Padre Carlos
Há imagens que falam mais alto que relatórios técnicos, estatísticas ou discursos institucionais. A fotografia do encontro entre a secretária municipal de Governo, Geanne Oliveira, e o presidente do Tribunal de Justiça da Bahia, desembargador José Edivaldo Rotondano, não é apenas um registro formal. É símbolo. É mensagem. É posicionamento político e moral.
Ali estão duas lideranças públicas, lado a lado, em um ambiente institucional sóbrio, mas com semblantes que não expressam frieza burocrática — expressam convicção. A imagem transmite serenidade, parceria e propósito. Não há tensão. Há alinhamento. Não há distanciamento. Há cooperação.
E é exatamente disso que trata o programa Começar de Novo: alinhamento entre Justiça, Município e sistema penitenciário para transformar a lógica do encarceramento em política pública de reintegração social.
Vivemos tempos em que a sociedade oscila entre o clamor por punição severa e a descrença nas instituições. O sistema prisional brasileiro é frequentemente associado à superlotação, reincidência criminal e falhas estruturais. Nesse cenário, falar em ressocialização de apenados, reintegração social e política pública humanizada pode soar ingênuo para alguns. Mas não é ingenuidade — é estratégia.

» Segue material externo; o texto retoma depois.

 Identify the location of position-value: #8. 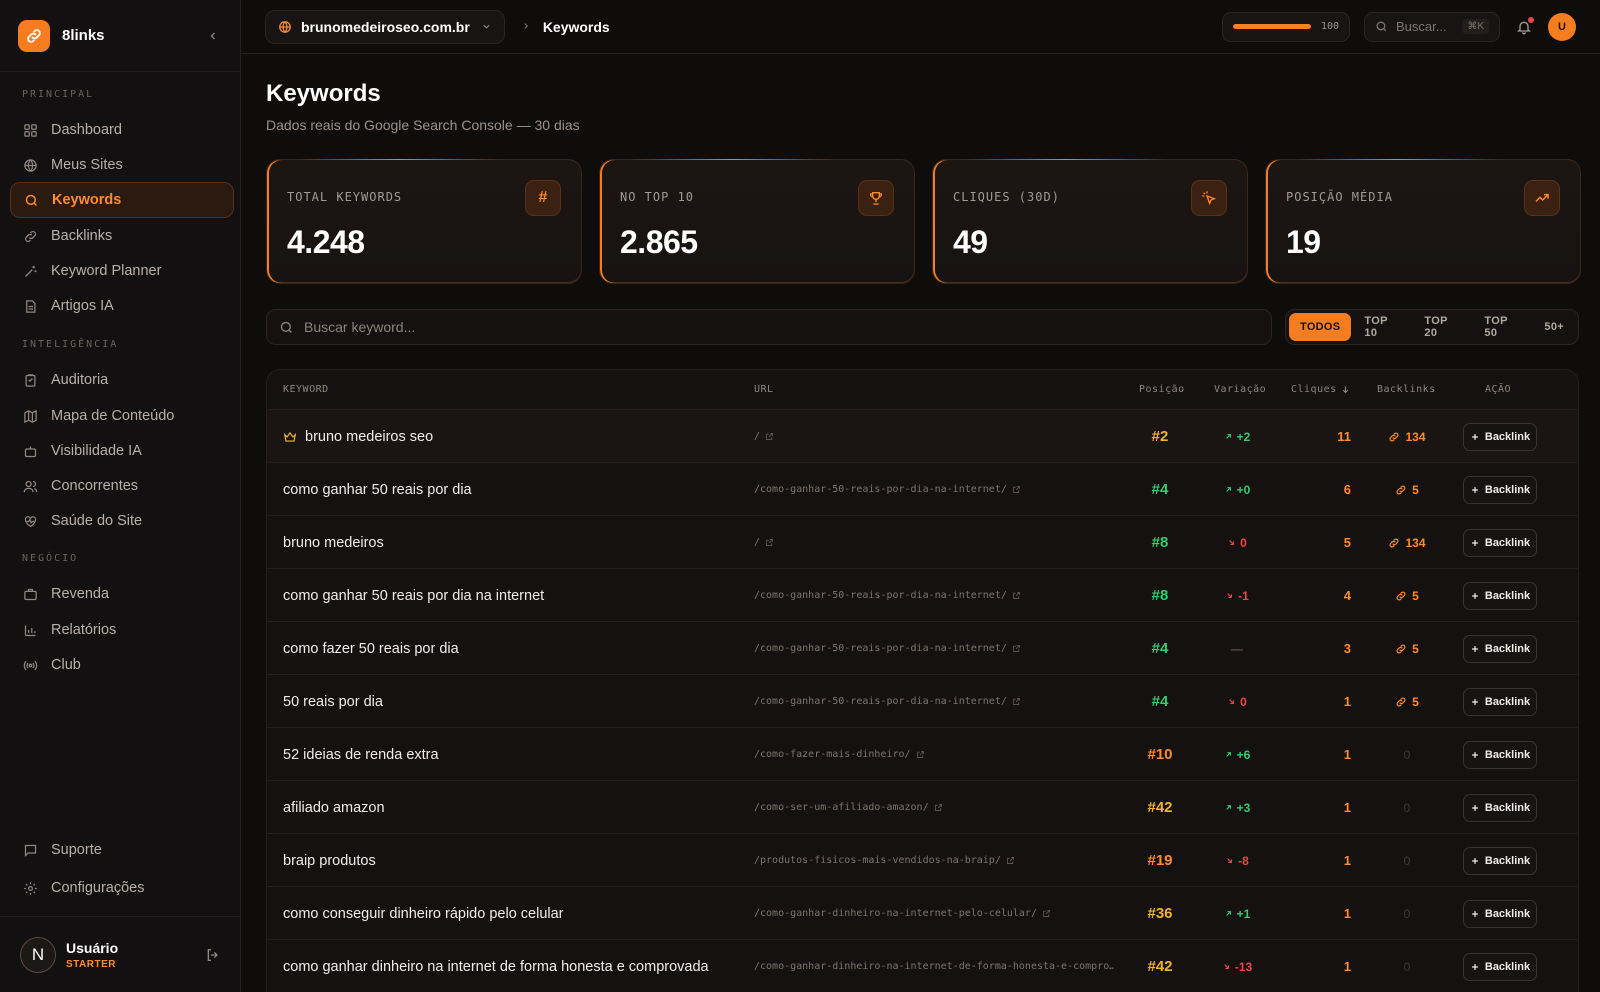
(1160, 596).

Criado em 2018, o programa Começar de Novo tem um desenho claro: apenados selecionados pela Secretaria de Administração Penitenciária e Ressocialização (Seap) e pelo Tribunal de Justiça da Bahia (TJBA) recebem treinamento, atuam em serviços municipais e têm direito à remuneração de um salário mínimo, depositado e restituído ao final da pena.

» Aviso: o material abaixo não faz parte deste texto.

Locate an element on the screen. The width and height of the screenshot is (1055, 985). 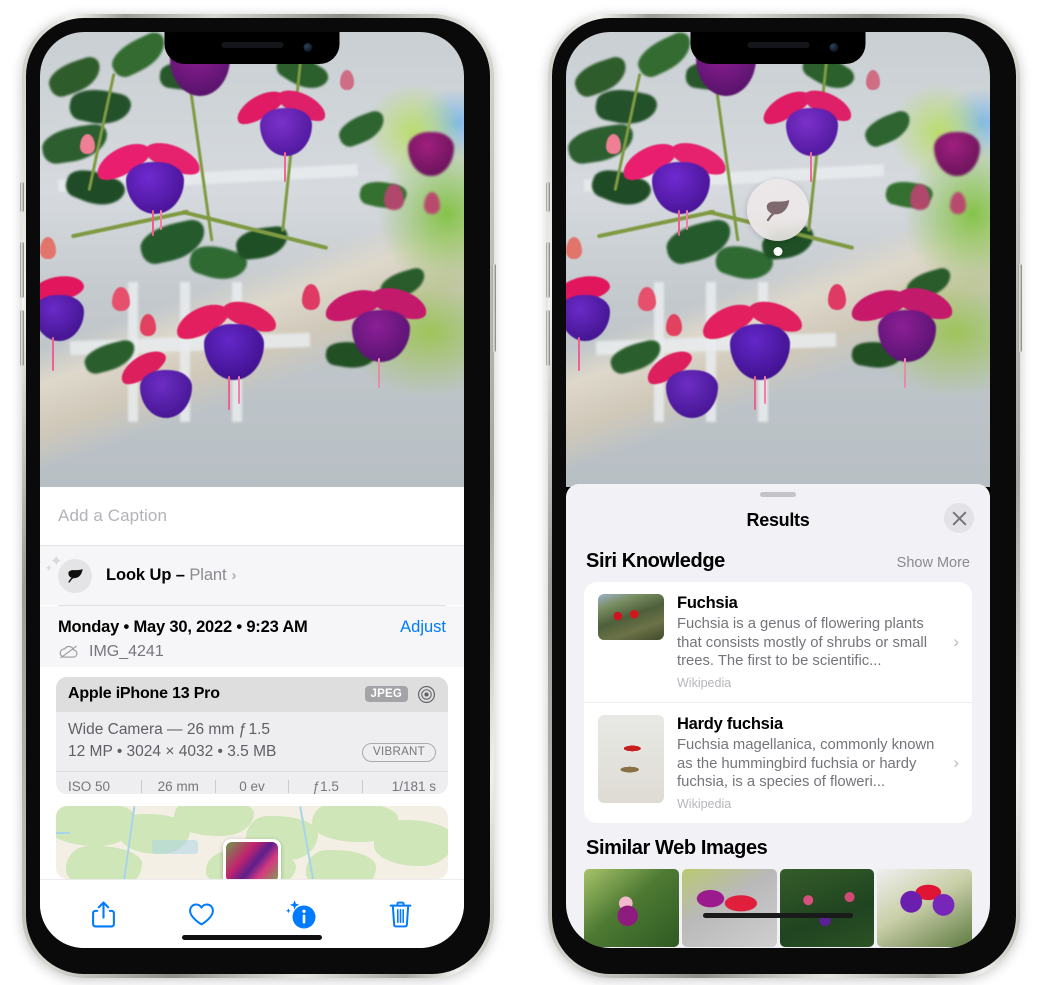
similar-web-images-title: Similar Web Images is located at coordinates (677, 848).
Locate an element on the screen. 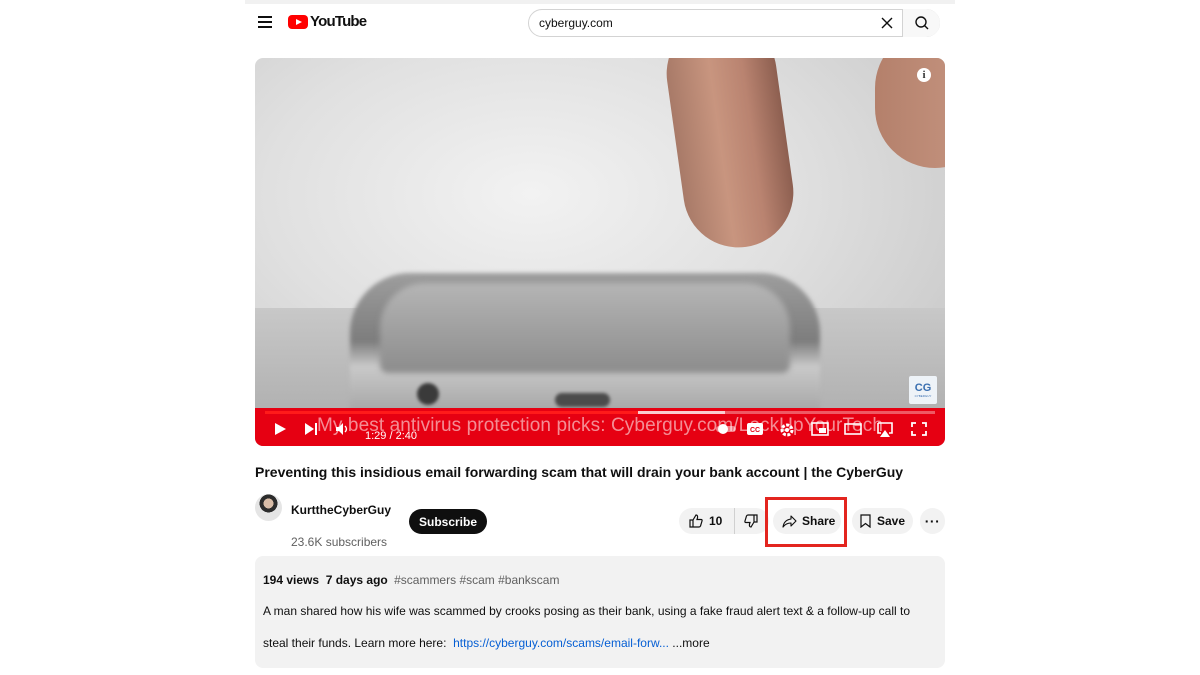 The image size is (1200, 675). channel-watermark: CG CYBERGUY is located at coordinates (923, 390).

Isso não é favor. É política pública inteligente.
A fotografia reforça essa ideia. Ao observarmos os dois representantes institucionais juntos, percebemos algo que vai além da formalidade: há uma construção de confiança. E confiança institucional é a base de qualquer política pública duradoura.

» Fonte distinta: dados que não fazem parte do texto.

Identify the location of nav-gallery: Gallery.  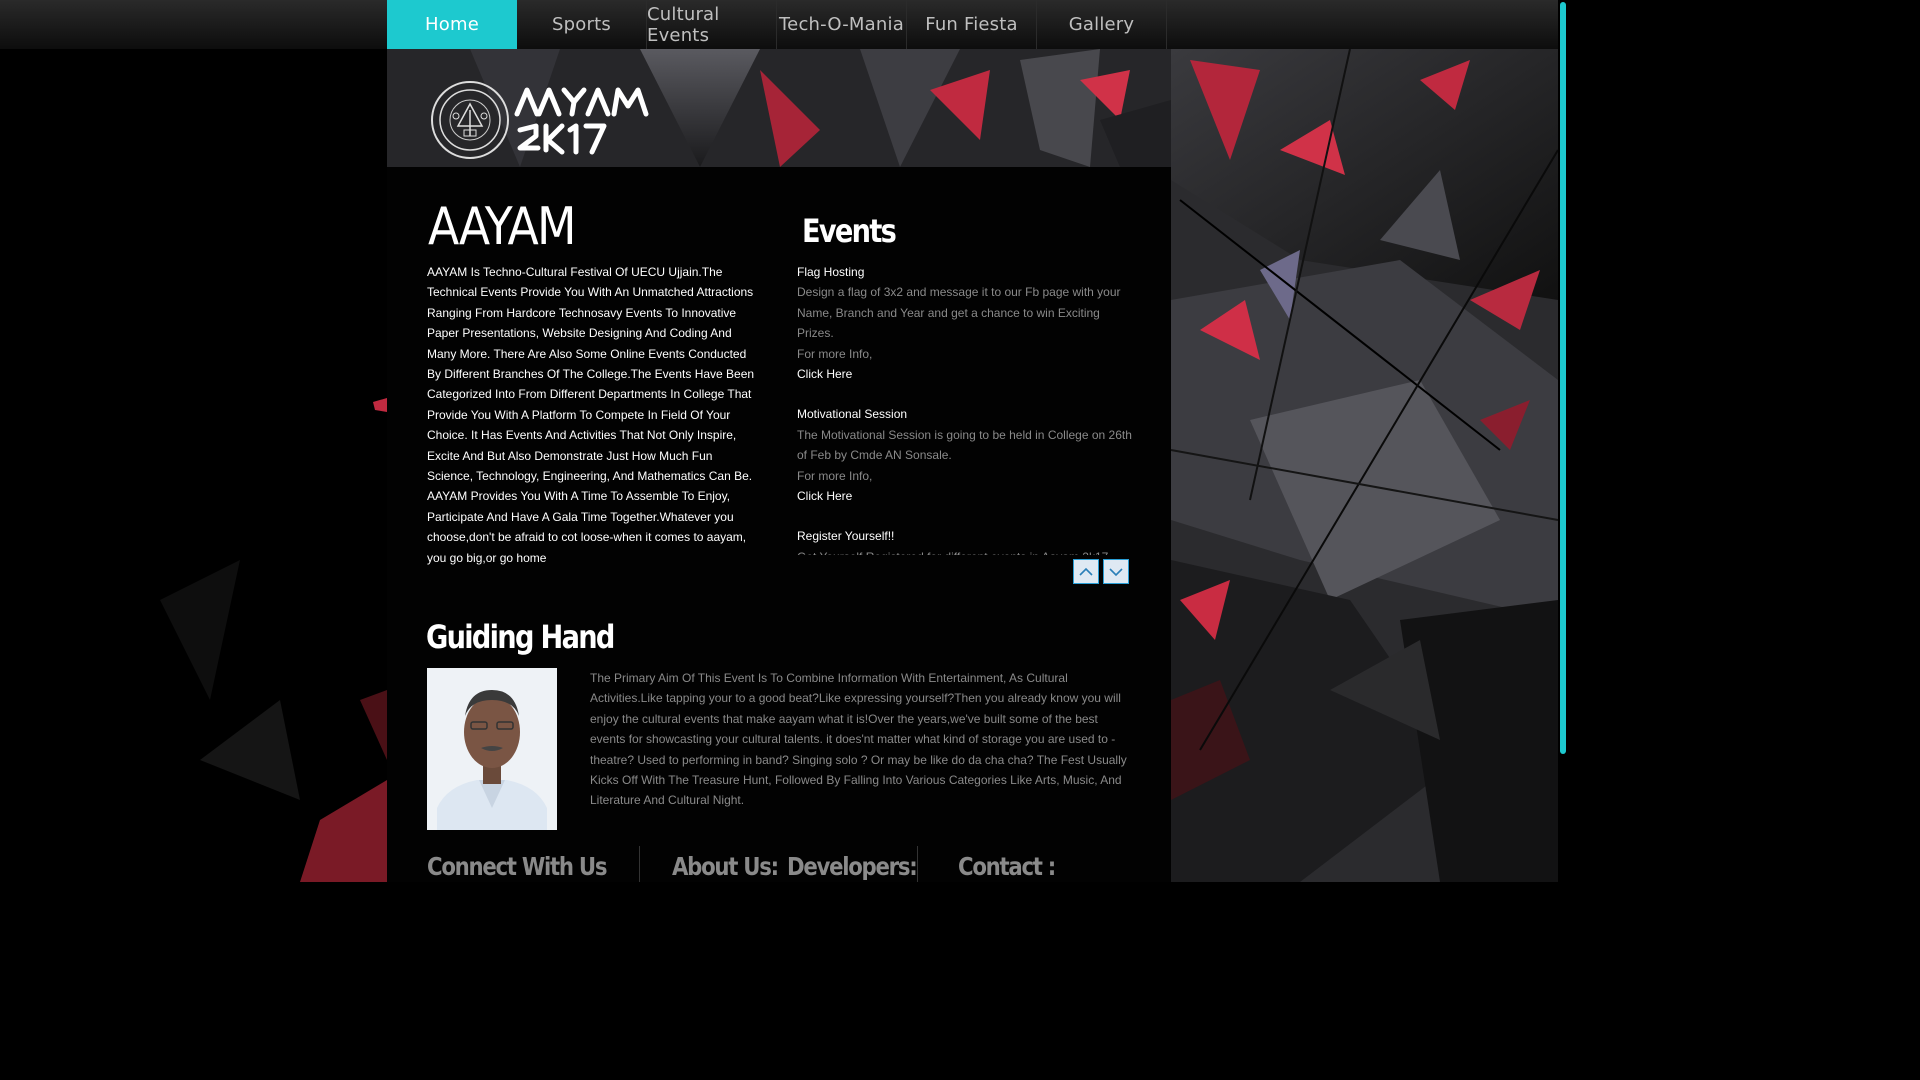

O presidente do TJBA destacou a importância de Vitória da Conquista como polo do projeto, ressaltando o resgate da cidadania e o sentimento de pertencimento. Essa palavra — pertencimento — é central.
O maior risco de um sistema prisional falido não é apenas o encarceramento em massa. É a produção de indivíduos que retornam à sociedade sem identidade, sem perspectiva e sem vínculo social. Quando o Estado oferece trabalho, qualificação profissional e dignidade, ele não está “premiando” o erro. Está prevenindo a reincidência.
E aqui é preciso enquadrar corretamente o debate.
Segurança pública não se faz apenas com mais prisões. Faz-se com menos reincidência. Faz-se com oportunidade. Faz-se com responsabilidade institucional compartilhada. O encontro entre Município e Tribunal simboliza exatamente isso: planejamento estratégico, cooperação e visão de longo prazo.
A imagem transmite sobriedade. Mas também transmite esperança. Não é uma fotografia de espetáculo político. É um registro de articulação concreta. E articulação é o que diferencia promessa de resultado.
Programas como o Começar de Novo reduzem custos sociais futuros, diminuem índices de retorno ao crime e fortalecem o tecido urbano. Ao trabalhar em serviços municipais, o apenado não apenas cumpre sua pena. Ele reconstrói sua autoestima. Ele passa a enxergar-se como parte da cidade — não como inimigo dela.
Em um país marcado por polarizações e discursos simplistas, essa é uma abordagem madura. Firme, mas humana. Legalista, mas consciente da complexidade social.
Vitória da Conquista, ao completar sete anos desse projeto, precisa mais do que comemorar. Precisa consolidar, ampliar parcerias, apresentar resultados, reforçar transparência e comunicar à sociedade que investir em ressocialização é investir em segurança pública de verdade.
A imagem que vemos não é apenas institucional. É pedagógica. Ela ensina que Justiça não é sinônimo de vingança. Justiça é equilíbrio. Justiça é responsabilidade. Justiça é reconstrução.
E talvez seja essa a grande mensagem do programa Começar de Novo: ninguém pode apagar o erro cometido, mas é possível escrever um novo capítulo.
Uma cidade que acredita nisso demonstra maturidade civilizatória. Porque uma sociedade forte não é aquela que apenas pune — é aquela que transforma.
E quando a Justiça decide humanizar seus caminhos, a esperança deixa de ser discurso. Ela ganha rosto.